Никита Павлович смотрел по-иному. Он писал мне в ответ на мои сетования на критику: «На писательской ниве всегда много терниев. Нужно иметь большую силу воли, чтобы перебороть боль и укусы комаров…
Вы трудитесь упорно, много, издаете книги, понемногу печатаетесь — чего ж еще? А что не видят критики — оно нехорошо, но терпимо. Кто знает, дала ли бы она Вам пользу?
Читатели отзываются одобрительно — это лучшие отклики, чем приятельские общие слова. Здесь нам нужно оценку находить в самом себе: ты доволен книгой? — это уже хорошо. Жми дальше!..
Басни, скажу откровенно, не все любят и принимают. Трудно трудиться баснописцам.
Сатира всегда была неуважаемым гостем у редакторов. Как болезненно страдал от этого Салтыков-Щедрин! А Гоголь сколько имел неприятностей за свою сатиру? Он и ушел из жизни раньше времени…
Жанр сатиры — в стихах или в прозе — это тяжелая шапка Мономаха. Но если уже надел себе ее на голову, то неси, терпи».
И в другом письме: «Вы и сами когда-то говорили, как хорошо принимали работники Донбасса… те басни, которые клеймили подлость, зло. Смеялись? А значит — и осуждали зло. А что еще больше надо? Значит, басня, не «хиреет», а свежая и разумная — издевается, действует, живет.
Вот вчера я получил письмо из одного села на моей Гайсинщине. Пишут, что устроили мои вечера в школе, на сахарном заводе, в селе. Слушатели только приговаривали: «Вот это да! Это — оно!» Простой читатель (он не мудрствует, как мы) хорошо понимает басни и всегда находит прототипа в действительности».
В таких письмах Никита Павлович черпал силу и уверенность.
Вот строки из другого его письма:
«Вы пишете: «Сатирик должен обязательно мыслить, анализировать, исследовать жизнь, выполнять гражданский долг»… Истина!.. Сатира без философии, без мудрости не есть сатира, а только хаханьки, веселое пустословие, милое легкомысленным слушателям».
Посылая мне свою басню, Годованец советовал: «Наше дело — писать. Поменьше мудрить, а больше творить. Что-то отсеется, а что-то и останется».
Мы «обменивались» баснями, и девиз был один: нелицеприятная критика!
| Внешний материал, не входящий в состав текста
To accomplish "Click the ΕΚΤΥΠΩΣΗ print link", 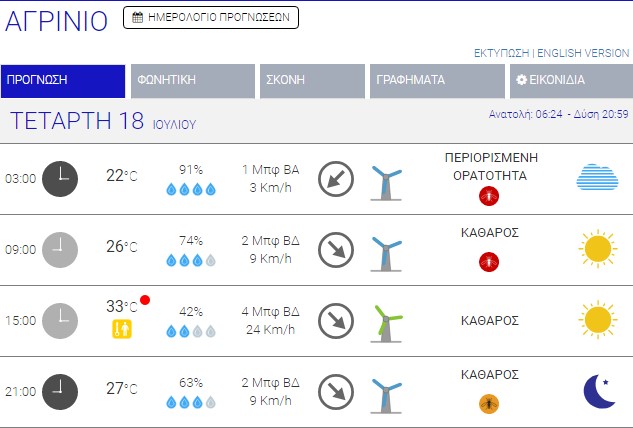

Бывало, я нет-нет и пошлю новый сборник уже не басен, а «веселой прозы». И тут же думаю, как среагирует Годованец: похвалит или поругает?..
Никита Павлович отвечал двояко: и с сожалением и с надеждой.
«Вы не можете быть «изменником» басни!» — строго предупреждал Никита Павлович и, даже хваля юмористические новеллы, делал обязательную оговорку: мол, «то для курортников и веселых людей, а басни — для строителей новой жизни и против тех, кто о новом не думает».
И пояснял: «Суть и слава — то, что сегодня звучит актуально и служит народу… верно служит и нам и читателям нашим… Я писал Вам и говорю снова: держитесь за басню — она Вам проложит путь в будущее, останется жить, ибо басня таит в себе мудрость, неумирающую остроту, которые имеют право на будущее. Вы знаете, когда я начал было искать в своих баснях афоризмы, тогда понял, в чем сила басни: если в ней нечего взять для афоризмов, то бедная басня… Смешинки не могут жить долго — они надоедают.
Подтекст — великая, очень великая сила, особенно в юморе, в басне. Юмор без подтекста — бедный юмор, пустословие, не стоит доброго слова».
Посылая мне басни, Никита Павлович писал: «Просьба: пропесочьте мою басню «Стол и Кресло». Ваша критика поможет мне сделать ее лучше. Я ж тут одинок, а одиночество для творческого человека — это плохо. Нам требуется товарищеский глаз и слово критики… В январском номере журнала «Радянське лгтературознавство» почитайте мою беседу про басню. Не наврал ли я?»